Materials and methods
Ethics
SOAR studies are not human subject studies. During the study, only microorganisms were examined.
Clinical isolates
Isolates of H. influenzae and S. pneumoniae from CA-RTIs (isolated within 48 h of hospitalization) were collected between 2018 and 2021 from the Dnipro State Medical University, Dnipro, Ukraine, and sent to a central laboratory (IHMA Europe, Monthey, Switzerland), where they were sub-cultured. H. influenzae were re-identified by MALDI-TOF MS methodology, and identification of S. pneumoniae was confirmed by optochin susceptibility and bile solubility. β-Lactamase production for H. influenzae was determined by a chromogenic cephalosporin (nitrocefin) disc method. Duplicate isolates from the same patient were not accepted.
Susceptibility testing
Antibiotic susceptibility of isolates was evaluated using broth microdilution methodology recommended by CLSI.^9^ Amoxicillin, amoxicillin/clavulanic acid (2:1 ratio as per CLSI guidelines^9,10^), amoxicillin/clavulanic acid (fixed clavulanic acid at 2 mg/L as per EUCAST guidelines^11^), azithromycin, cefaclor, cefdinir, cefixime, cefotaxime, cefpodoxime, ceftibuten, ceftriaxone, cefuroxime, clarithromycin, levofloxacin, moxifloxacin and trimethoprim/sulfamethoxazole (1:19 ratio) were tested against both respiratory pathogens. Additionally, doxycycline, erythromycin and penicillin were tested against S. pneumoniae only, while ampicillin was tested against H. influenzae only.

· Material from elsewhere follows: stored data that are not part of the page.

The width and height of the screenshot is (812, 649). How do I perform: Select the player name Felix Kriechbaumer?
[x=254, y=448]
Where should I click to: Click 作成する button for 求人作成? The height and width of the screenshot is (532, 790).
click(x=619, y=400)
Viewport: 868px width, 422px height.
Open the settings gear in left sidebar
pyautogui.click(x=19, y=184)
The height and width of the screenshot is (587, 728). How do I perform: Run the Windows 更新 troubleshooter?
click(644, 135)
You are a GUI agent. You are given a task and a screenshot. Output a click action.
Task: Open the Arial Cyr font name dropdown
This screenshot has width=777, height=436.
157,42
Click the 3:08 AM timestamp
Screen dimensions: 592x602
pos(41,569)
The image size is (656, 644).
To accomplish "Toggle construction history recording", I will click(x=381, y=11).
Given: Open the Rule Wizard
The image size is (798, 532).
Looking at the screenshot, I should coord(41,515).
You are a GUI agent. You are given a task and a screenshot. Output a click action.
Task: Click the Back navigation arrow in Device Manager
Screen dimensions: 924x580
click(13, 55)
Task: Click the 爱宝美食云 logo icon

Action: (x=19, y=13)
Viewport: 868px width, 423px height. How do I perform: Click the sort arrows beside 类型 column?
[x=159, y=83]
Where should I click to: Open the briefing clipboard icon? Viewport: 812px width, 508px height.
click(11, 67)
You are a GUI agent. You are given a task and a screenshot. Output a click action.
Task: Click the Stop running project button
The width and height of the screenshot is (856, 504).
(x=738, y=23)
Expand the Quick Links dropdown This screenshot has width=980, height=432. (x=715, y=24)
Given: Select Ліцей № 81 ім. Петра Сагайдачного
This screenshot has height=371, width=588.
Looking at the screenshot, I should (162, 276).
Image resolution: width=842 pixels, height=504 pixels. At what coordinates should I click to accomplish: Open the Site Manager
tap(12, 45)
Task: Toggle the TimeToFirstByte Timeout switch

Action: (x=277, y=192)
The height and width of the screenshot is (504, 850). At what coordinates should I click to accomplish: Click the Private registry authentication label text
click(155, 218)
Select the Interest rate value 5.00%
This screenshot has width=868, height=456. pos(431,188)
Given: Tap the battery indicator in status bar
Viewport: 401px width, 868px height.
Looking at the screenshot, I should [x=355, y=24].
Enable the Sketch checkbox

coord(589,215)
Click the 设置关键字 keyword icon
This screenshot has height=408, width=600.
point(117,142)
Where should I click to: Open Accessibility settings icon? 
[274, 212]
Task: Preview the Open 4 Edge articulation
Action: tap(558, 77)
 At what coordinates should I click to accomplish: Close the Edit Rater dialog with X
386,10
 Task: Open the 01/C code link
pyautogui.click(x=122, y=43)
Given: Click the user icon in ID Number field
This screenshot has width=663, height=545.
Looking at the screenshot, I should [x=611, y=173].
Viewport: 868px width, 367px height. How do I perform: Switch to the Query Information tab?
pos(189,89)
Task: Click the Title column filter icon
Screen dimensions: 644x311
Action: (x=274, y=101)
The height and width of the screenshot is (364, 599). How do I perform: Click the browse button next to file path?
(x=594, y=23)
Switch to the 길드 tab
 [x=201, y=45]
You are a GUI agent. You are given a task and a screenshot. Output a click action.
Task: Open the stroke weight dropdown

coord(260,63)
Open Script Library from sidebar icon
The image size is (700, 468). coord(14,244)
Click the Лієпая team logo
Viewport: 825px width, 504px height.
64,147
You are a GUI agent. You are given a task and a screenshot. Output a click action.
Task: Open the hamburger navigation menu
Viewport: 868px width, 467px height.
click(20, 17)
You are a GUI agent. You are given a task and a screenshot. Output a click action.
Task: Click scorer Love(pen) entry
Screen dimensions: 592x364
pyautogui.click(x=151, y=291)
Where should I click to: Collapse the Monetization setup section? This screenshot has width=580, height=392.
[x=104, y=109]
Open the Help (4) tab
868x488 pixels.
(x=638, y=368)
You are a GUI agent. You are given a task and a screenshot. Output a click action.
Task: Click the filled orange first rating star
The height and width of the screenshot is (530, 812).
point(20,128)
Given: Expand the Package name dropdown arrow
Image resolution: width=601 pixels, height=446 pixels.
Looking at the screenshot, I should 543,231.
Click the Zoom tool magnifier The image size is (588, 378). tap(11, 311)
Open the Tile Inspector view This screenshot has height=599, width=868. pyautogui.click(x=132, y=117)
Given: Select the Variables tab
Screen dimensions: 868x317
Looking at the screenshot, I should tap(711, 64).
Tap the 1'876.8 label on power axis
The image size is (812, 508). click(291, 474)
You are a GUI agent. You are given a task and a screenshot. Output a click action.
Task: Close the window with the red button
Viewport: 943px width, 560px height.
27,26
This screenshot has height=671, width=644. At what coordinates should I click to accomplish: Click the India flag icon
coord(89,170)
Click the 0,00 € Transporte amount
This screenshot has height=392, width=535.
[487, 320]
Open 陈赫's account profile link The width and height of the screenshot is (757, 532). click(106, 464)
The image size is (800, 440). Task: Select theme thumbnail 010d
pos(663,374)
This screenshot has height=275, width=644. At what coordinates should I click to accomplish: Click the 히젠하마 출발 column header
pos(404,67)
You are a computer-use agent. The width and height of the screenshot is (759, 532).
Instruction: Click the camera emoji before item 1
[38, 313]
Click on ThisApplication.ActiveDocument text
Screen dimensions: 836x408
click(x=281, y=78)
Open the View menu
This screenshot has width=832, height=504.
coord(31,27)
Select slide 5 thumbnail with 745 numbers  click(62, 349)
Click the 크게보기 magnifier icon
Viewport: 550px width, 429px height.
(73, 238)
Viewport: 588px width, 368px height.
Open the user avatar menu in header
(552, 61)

Susceptibility to the study drugs was calculated based on CLSI breakpoints, EUCAST (dose-specific) breakpoints and pharmacokinetic/pharmacodynamic (PK/PD) breakpoints.^10–12^ These breakpoints are shown in Tables 1–3. To fully assess antibiotics where high-dose therapies are available, susceptibility using EUCAST criteria was also calculated by combining percentage susceptible and susceptible, increased exposure into the susceptible category.^11^ The antibiotics with high-dose availability assessed in this way included the following: amoxicillin (0.75–1 g oral, 3× daily), amoxicillin/clavulanic acid (0.875 g amoxicillin/0.125 g clavulanic acid oral, 3× daily), ampicillin [2 g intravenous (IV), 4×daily], penicillin (2.4 g IV, 2 MU 4–6× daily), ceftriaxone (2 g IV, 2× daily), clarithromycin (0.5 g oral, 2× daily), erythromycin (1 g oral or IV, 4× daily), levofloxacin (0.75 g oral 2× daily, or 0.4 g IV 3× daily) and trimethoprim/sulfamethoxazole (0.24 g trimethoprim/1.2 g sulfamethoxazole oral or IV, 2× daily).^11^
Quality control and data analysis
Quality control strains S. pneumoniae ATCC 49619, H. influenzae ATCC 49247, H. influenzae ATCC 49766 and E. coli ATCC 32518 were included on each day of testing. Results of susceptibility testing were only accepted if the results of the quality control strains were within the published acceptable range. Differences in susceptibility (using CLSI criteria only) were assessed for statistical significance using the Fisher’s exact test with XLSTAT version 2023.1.1.1399 for isolates from this study period (2018–21) compared with SOAR data from Ukraine 2015–17.^13^ A P < 0.05 was considered statistically significant.
Results
S. pneumoniae isolates
A total of 64 S. pneumoniae isolates were collected between 2018 and 2021. Most isolates came from sputum (n = 34, 53.1%), with the remainder from sinus (n = 14, 21.9%), blood (n = 8, 12.5%), bronchoalveolar lavage (n = 5, 7.8%), middle ear (n = 2, 3.1%) and unidentified specimens (n = 1, 1.6%). The majority of isolates (n = 45, 70.3%) came from adolescent and adult patients (aged 13–64 years), and 11 (17.2%) isolates were from elderly patients (aged ≥65 years) and 8 (12.5%) isolates from paediatric patients (aged ≤12 years).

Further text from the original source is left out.